My mother raised three boys in a world where men were supposed to be men and women were supposed to be women. She helped instill in me a respect and reverence for life that I would use in raising my own children. She always sang. I would sit and listen to her sing as she worked. Mom had a good voice. When she was younger, she had the opportunity to sing professionally, but instead she decided to spend the time with her family. My mother was always laughing. She looked young for her age. When my older brother was in high school, mom was often mistaken for his sisiter. During spring vacation we never had a dull moment in our house. Mom would become one of the boys. I still have the photographs in my mind.
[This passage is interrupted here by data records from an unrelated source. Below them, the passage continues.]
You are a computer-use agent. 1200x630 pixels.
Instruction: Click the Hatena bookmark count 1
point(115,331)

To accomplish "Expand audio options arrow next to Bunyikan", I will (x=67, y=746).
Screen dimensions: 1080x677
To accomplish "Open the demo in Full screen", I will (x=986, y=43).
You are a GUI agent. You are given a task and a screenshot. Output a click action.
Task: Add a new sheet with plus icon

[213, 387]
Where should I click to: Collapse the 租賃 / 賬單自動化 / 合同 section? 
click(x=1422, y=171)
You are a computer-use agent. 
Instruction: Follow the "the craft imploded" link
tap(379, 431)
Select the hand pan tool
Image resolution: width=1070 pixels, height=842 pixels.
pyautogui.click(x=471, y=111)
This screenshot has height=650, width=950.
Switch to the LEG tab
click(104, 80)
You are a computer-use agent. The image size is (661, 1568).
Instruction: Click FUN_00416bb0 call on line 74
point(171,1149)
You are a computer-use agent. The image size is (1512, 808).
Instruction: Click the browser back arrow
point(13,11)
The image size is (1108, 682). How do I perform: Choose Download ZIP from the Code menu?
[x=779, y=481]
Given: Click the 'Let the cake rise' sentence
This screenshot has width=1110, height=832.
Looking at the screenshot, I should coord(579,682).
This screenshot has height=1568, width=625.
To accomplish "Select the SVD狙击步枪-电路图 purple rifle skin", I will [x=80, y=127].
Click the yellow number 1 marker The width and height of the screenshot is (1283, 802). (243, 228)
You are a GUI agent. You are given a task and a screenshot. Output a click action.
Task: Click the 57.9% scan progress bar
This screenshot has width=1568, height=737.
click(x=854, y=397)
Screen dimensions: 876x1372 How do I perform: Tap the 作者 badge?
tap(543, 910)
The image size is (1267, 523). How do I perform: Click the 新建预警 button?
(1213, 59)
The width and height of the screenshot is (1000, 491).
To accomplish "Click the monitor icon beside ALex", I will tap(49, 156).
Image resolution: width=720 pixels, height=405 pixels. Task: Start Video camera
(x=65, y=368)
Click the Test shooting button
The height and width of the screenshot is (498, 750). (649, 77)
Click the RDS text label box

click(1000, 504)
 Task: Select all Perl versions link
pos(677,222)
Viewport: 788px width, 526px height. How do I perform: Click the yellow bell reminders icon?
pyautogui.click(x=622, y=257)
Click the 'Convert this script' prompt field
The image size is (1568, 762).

There are the memories of picking blackberries across from the house. Mom always wore a wide brimmed hat, and I would fight the briers. I would get tangled up in them sometimes and mom would have to get me out. There are the memories of canning food. I would eat the raw peas and mom would let me do this even though she knew she would be up most of the night taking care of me with an upset stomach. There are the memories of long nights when the wind would blow, the thunder would roar and we would be tucked away in our beds with mom's soothing voice telling us there was nothing to dread. There are the memories of her picking up the glass and mess after father's drunken rage. There are the memories of my cousins that used to visit us for the summer and the fun they had with mom, but most of all I remember how she used to smile and sing as she worked around the house. Her up beat attitude even when the money was not there, and her ability to make me laugh even when I got older are what I remember.
My mother taught me not to fight that bullies were bullies because they were afraid. She would always say you win when you walk away. She taught me right from wrong, to be respectful of other's feelings and to always find some good in everyone. I remember when I was ten years old and we were visiting my aunt in Kentucky. On our way, we stopped at a store. while mom was shopping I happened to notice a piece of candy lying on the floor. I picked it up and put it in my pocket, even though I knew this was stealing. When we got to my aunt's house I sneaked around back, unwrapped the candy and was about to take a bite when I remembered what my mom had told me. You might feel that you are getting away with something but God is always watching. I started crying and told my mother what I had done that I had stolen the candy. On the way home we stopped by the store. I had to take the candy back and apologize to the owner for stealing it.
This was a lesson I never forgot.
Until my dad died in 1981 my mother had never made any decisions on her own. She had been completely dependent on my father, and when he died it not only broke her heart, but also her spirit. For anyone who has not lost someone close, it would be impossible, but on that day something else died in my mother. Something she would never get back.
As long as I can remember my mother was always healthy. In her 70's she could out walk me. She loved the woods. We would go to the woods and dig genseng roots. After two hours, I was ready to go home, but she would still be going strong. I often wondered where she got all her energy.
My mother had one great fear in her life. She worried she would get the same disease as her mother. My grandmother was admitted to a mental institution in the early 1950's. She had "lost her mind" as they said back then. I would hear my parents talking in whispers, and sometimes when dad was drinking the word "crazy" came up. When my grandmother stayed with us, mom always kept a close eye on her because often she would become violent. Most of my earliest memories of my grandmother was watching as she walked back and forth through the house. Back then the word Alzheimer's wasn't used, but that's what she had.
How was I to know this woman who influenced my life so much when I was young would be dependent on me when she was older. It was unimaginable. Even when she took care of her mother, I was too young to understand why. Sometimes I still wish I had that innocence of not knowing.